Anthony Voscarides 250pxWhat makes the Middle East an attractive market for Djibouti Data Center to work in?

The DDC is the first and only data centre facility in East Africa with access to all major international fibre-optic systems connecting Europe, the Middle East, and Asia Pacific regions with Africa. These include SMW3, EIG, ESSAy, SEACOM, WIOCC, and YEMEN-Djibouti. New fibre cable systems under construction in 2014-2016 include AAE1, SMW5, and GBI. The Djibouti Data Center is located just meters from the Djibouti Telecom international fibre cable landing station, and stands out as a reliable and cost-effective gateway, especially for the Middle East carriers wishing to access one of the world’s fastest growing markets.

 

What are some of the challenges of operating in the Middle Eastern market?

The exponential growth of internet traffic and IP based services will have a direct impact on the network capacity requirements and underlying infrastructure. Service providers will need cost-effective solutions and more interconnectivity to accommodate the increased demand in order to offer competitively priced products and services to end users. 

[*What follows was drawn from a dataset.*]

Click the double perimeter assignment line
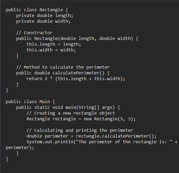 coord(91,136)

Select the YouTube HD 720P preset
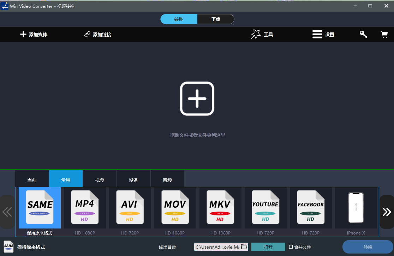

What are your strategic priorities in the Middle East for 2015 and what announcements can we expect from Djibouti Data Center in this region this year?

The Djibouti Data Center is highly committed to providing its customers with innovative solutions. We are continuously driving new fibre cable system development projects to enhance global and regional connectivity from East Africa to the Middle East, Asia and Europe. The DDC's ecosystem is a catalyst for supporting the market expansion plans of global service providers in East Africa, including those of the Middle East. The launch of Djibouti Internet Exchange (DjIX) is a reflection to Djibouti Data Center’s commitment to innovation. The DjIX is the first of its kind in East Africa and will allow customers, carriers and ISPs to keep local internet traffic in East Africa at the same time reducing latency, allowing faster connectivity and decreased costs.


What major trends do you see occurring in the Middle Eastern data centre market this year?

There are many trends developing in the Middle Eastern and African markets, including the need for local internet exchange points in order that IP service providers can peer locally and keep local traffic local in their respective regions. This will improve overall network efficiency, resilience and performance, which will lead to a better end user and customer experience. Additionally, content delivery service providers (CDNs) are continuing to expand their network footprints in both the Middle East and Africa, and data centres will need to provide a robust ecosystem that accommodates new CDN provider requirements.


What does Djibouti Data Center hope to achieve by attending Capacity Middle East 2015?

Capacity Middle East is one of our most important platforms to inform our customers of our services, and to promote the Djibouti Data Center as a unique gateway hub in East Africa.  We expect that interest levels in our products, services, and unique capabilities in Africa will continue to grow throughout 2015, and that Capacity Middle East will be an excellent forum for us to showcase our capabilities.